M. Mondragon a aussi indiqué que les prêts de 12 milliards de dollars prévus dans le budget fédéral 2009 pour aider le secteur automobile ontarien sont «probablement bien moins que ce qui est nécessaire».

Il a comparé l'industrie automobile à un navire battu par la tempête, dans une mer démontée: «Nous avons besoin d'une ancre à laquelle accrocher notre navire. Et en ce moment, nous n'en avons pas.» a dit M. Mondragon.

Les députés ont surtout mis en question l'efficacité des coûteuses propositions d'aide d'Ottawa et de l'Ontario. À l'opposé, les représentants de l'industrie ont affirmé que les problèmes dépassent largement les difficultés des entreprises; ils ont particulièrement montré du doigt la chute de la confiance des consommateurs et le gel du marché de la location-bail.

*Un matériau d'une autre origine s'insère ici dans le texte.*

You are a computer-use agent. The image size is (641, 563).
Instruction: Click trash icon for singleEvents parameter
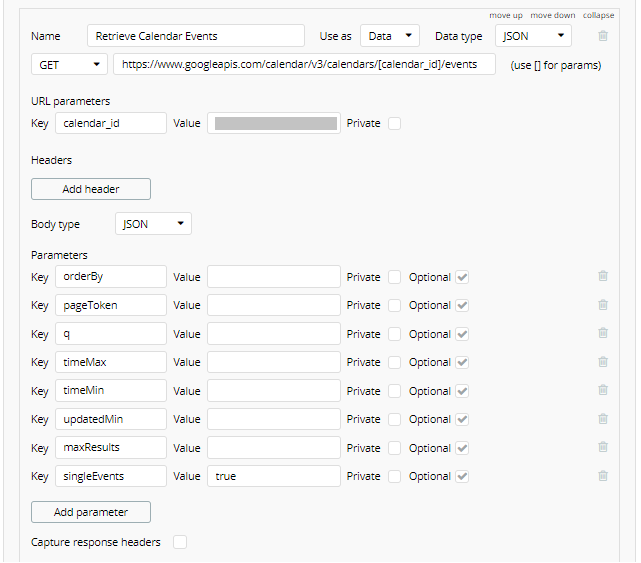(602, 476)
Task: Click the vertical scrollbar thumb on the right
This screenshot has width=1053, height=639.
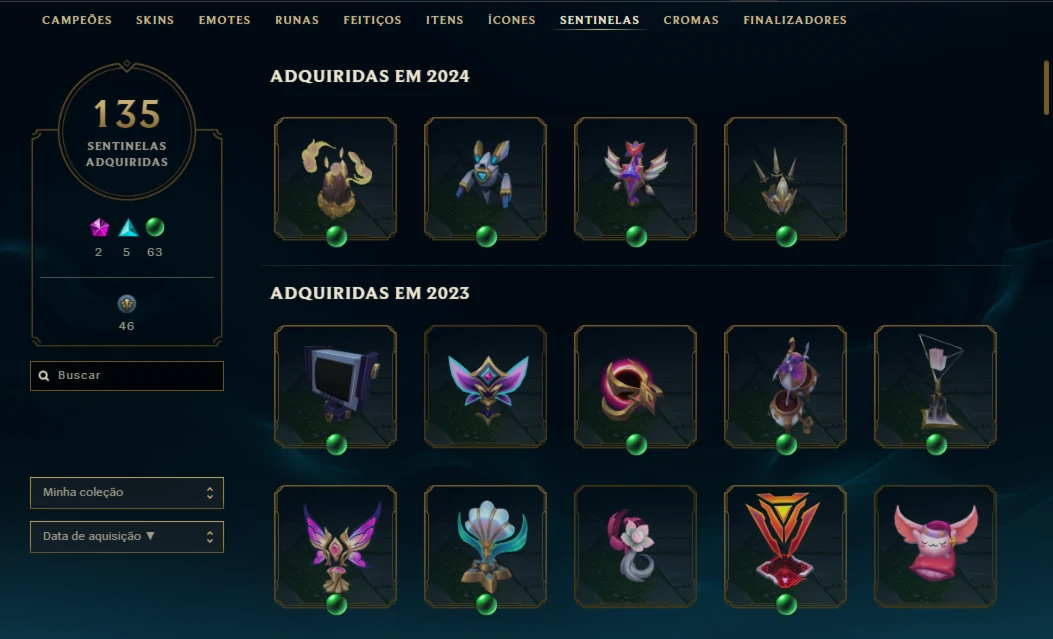Action: (1046, 87)
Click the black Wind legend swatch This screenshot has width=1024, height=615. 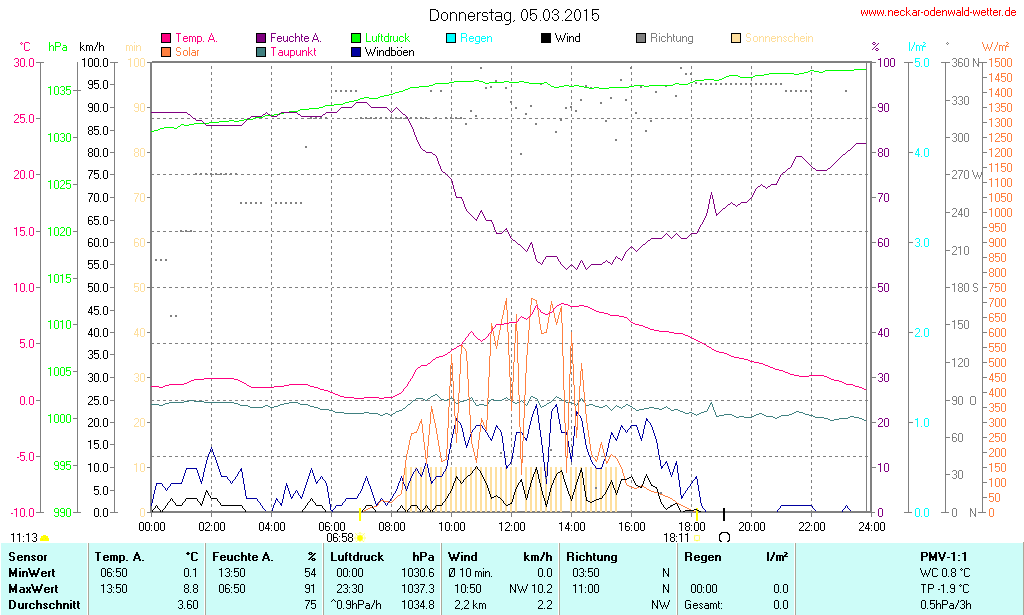click(545, 38)
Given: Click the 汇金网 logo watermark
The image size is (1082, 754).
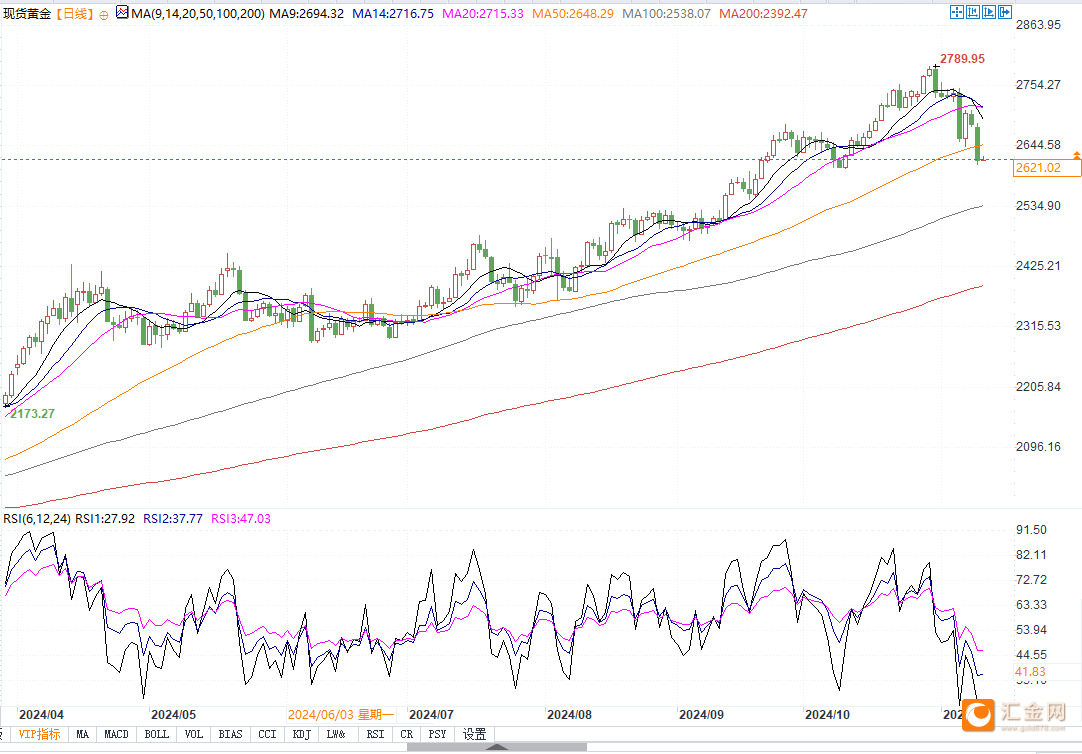Looking at the screenshot, I should (1014, 715).
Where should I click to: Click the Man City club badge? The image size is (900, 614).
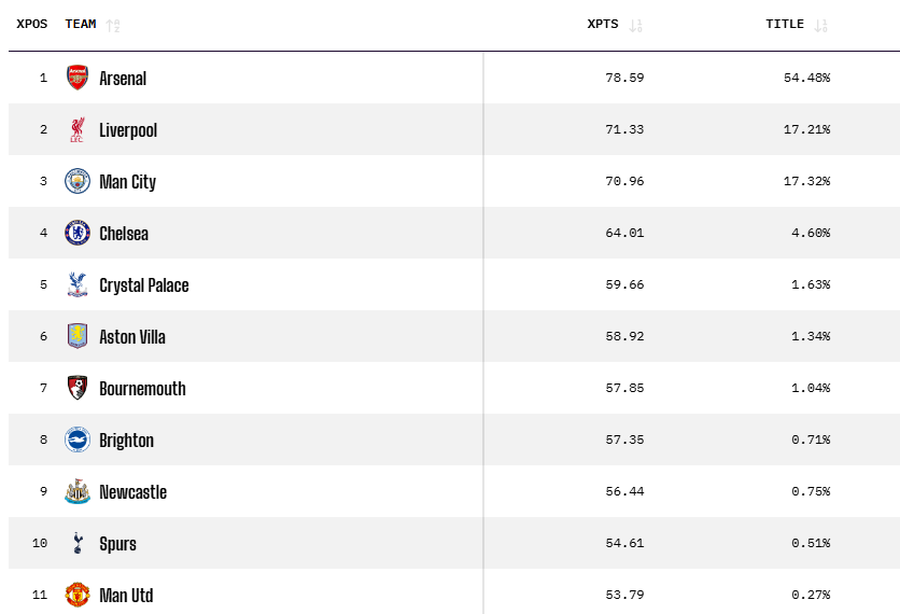point(77,181)
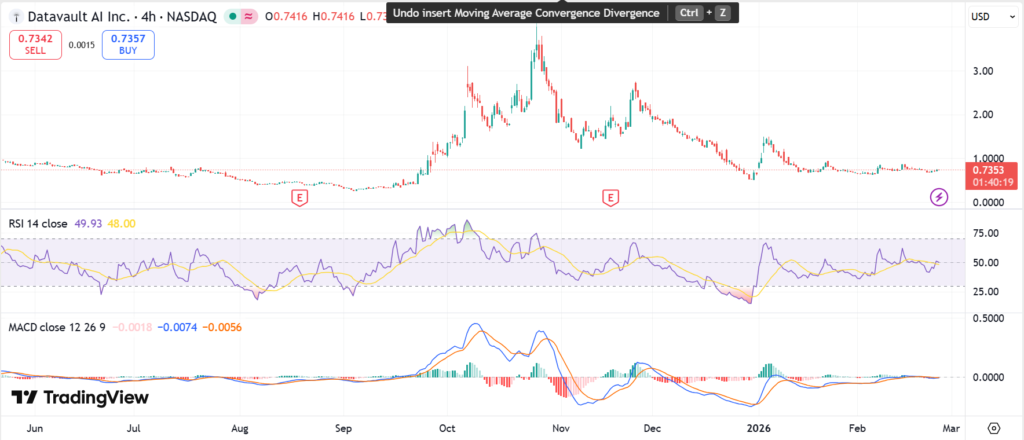The image size is (1024, 440).
Task: Click the 3.00 level on price scale
Action: 982,71
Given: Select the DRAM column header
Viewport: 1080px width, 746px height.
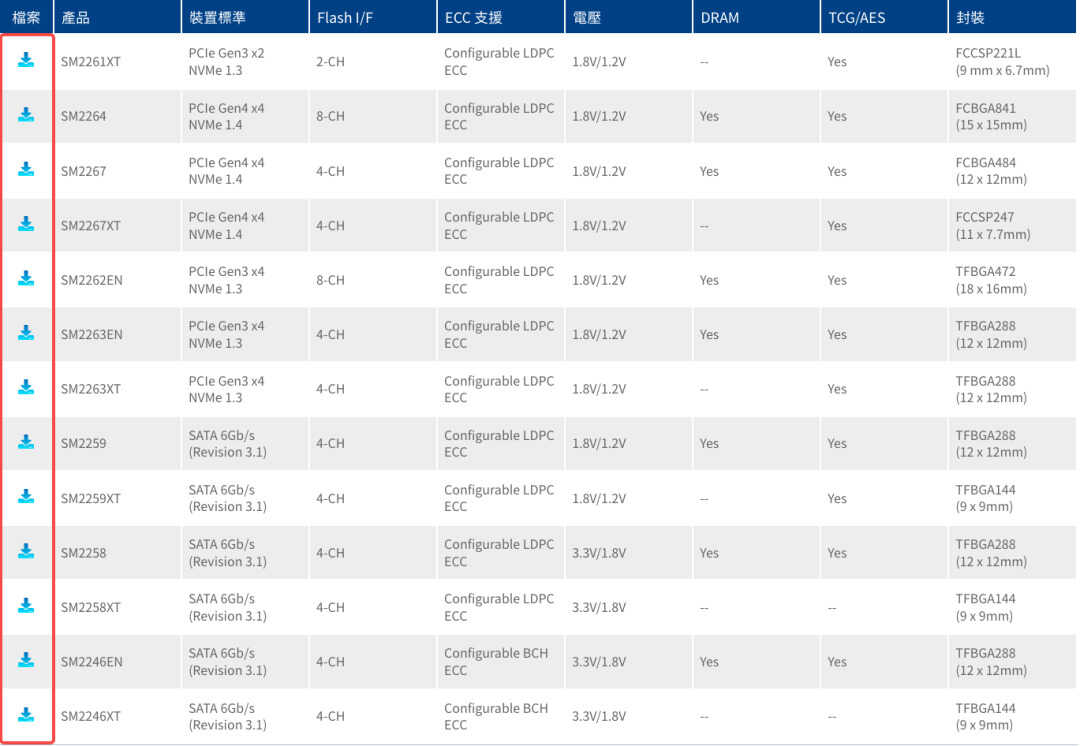Looking at the screenshot, I should pyautogui.click(x=720, y=18).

Ainsi, la part du location-bail dans les transactions sur les nouveaux véhicules est passée de 43% à 19% du marché, pour un total de seulement 390 000 unités.

Le gouvernement a créé un programme de 12 milliards pour soutenir la location-bail, mais c'est trop peu, affirme le président de Ford Canada, puisque ce marché vaut normalement 60 milliards.

«Il est urgent d'accorder cet incitatif au consommateur, afin de stimuler les ventes d'autos, ce qui aidera l'activité économique et la production en usine de tous les constructeurs au Canada», a dit M. Mondragon aux élus. «Un Canadien sur sept compte sur l'industrie automobile pour gagner sa vie, alors je n'ai pas besoin de vous dire la nécessité d'agir pour stimuler notre industrie.»

Ford, contrairement à General Motors et Chrysler, ne demande pas pour le moment l'aide des gouvernements américain et canadien. Cette position n'a pas changé, a dit lundi M. Mondragon.